Residual MRI lesions included areas in superior parietal lobules, intraparietal sulcus, and the left supramarginal gyrus. There were no apparent abnormalities in the corpus callosum (Fig. 3A). I-123 iodoamphetamine single-photon emission computed tomography showed prominent hypoperfusion in the left superior parietal gyrus (Fig. 3B). Considering these findings, the final diagnosis was left-hand agraphia after an ephedrine overdose due to dysfunction of the superior partial gyrus without callosal lesions.

Fig. 3

Neuroimaging findings associated within left-hand agraphia. (A) Sagittal and coronal fluid attenuated inversion recovery images showing no callosal lesions. (B) Single-photon emission computed tomography showing selective hypoperfusion in the left superior parietal region.

Discussion

Our patient had residual lesions in the superior parietal lobules, the intraparietal sulcus, and the left supramarginal gyrus. Previous studies suggested that agraphia develops due to lesions of the left superior parietal regions [4]. We know of no reports on agraphia due to right superior parietal dysfunction. In our case, there was selective hypoperfusion in the left superior parietal region (Fig. 3B), although brain MRI showed bilateral superior parietal lesions (Fig. 3A). These findings indicate that left superior parietal dysfunction was responsible for his left-hand agraphia. One explanation for this observation is that neural mechanisms for writing with the right or left hand may be separable within the left superior parietal regions. This hypothesis is supported by another report of a patient with pure alexia (another of the disconnection syndromes [1]) but no callosal lesion [5]. It therefore appears that classical disconnection syndromes are possible even without a callosal lesion.

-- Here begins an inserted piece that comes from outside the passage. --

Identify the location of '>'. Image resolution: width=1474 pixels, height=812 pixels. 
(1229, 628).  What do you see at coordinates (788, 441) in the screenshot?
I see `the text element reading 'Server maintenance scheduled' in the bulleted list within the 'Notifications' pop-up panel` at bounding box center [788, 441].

Neural mechanisms for agraphia for kana and kanji are considered to have both common and separate pathways [3]. Orthographic information goes from the posterior inferior temporal cortex (orthographic lexicon site) and proceeds upward under the angular gyrus and superior parietal lobule to travel to the frontal motor and premotor area (orthographic route), whereas phonological information goes from the posterior superior temporal gyrus (phonological lexicon site) to the angular and supramarginal gyri and joins the arcuate fasciculus to travel to the frontal motor and premotor area (phonological route) [4]. These two lexicons have a reciprocal connection. According to this hypothesis, graphically complex kanji characters depend more on the orthographic route, with kanji agraphia resulting from damage to any part of that route. In contrast, graphically simple kana characters are directly linked to phonemes and depend less on the orthographic route; hence, kana agraphia occurs less frequently with orthographic route lesions. Our patient had agraphia for both kanji and kana (Fig. 2), suggesting the possibility that both orthographic and phonological routes were disrupted. The basic idea is that the left-hand agraphia could result from commissural disconnection [1]. Therefore, it is possible that the subcortical lesion within the left superior parietal regions induces the disconnection between the right frontal motor and premotor area and the left parietal area for our patient (Fig. 4). The unilaterality of his agraphia indicates that such neural connections for the left and right hands are separable within the left parietal regions.

Fig. 4

Schematic representation of the possible mechanism for left hand agraphia due to the left superior parietal lesion. The connection between the right frontal area and the left parietal area (a curved dotted line) is supposed to be disrupted by the subcortical lesion in the left parietal area.

Conclusion

Our case suggested that dysfunction in the left superior parietal gyrus without callosal lesions is a possible cause for left-hand agraphia. Extensive assessment of writing ability would be important for rehabilitation and accurate diagnosis of cognitive factors.

Sources of support

This study was partially supported by a Grant-in-Aid for Scientific Research (C) (17K01978) from MEXT (R.K.).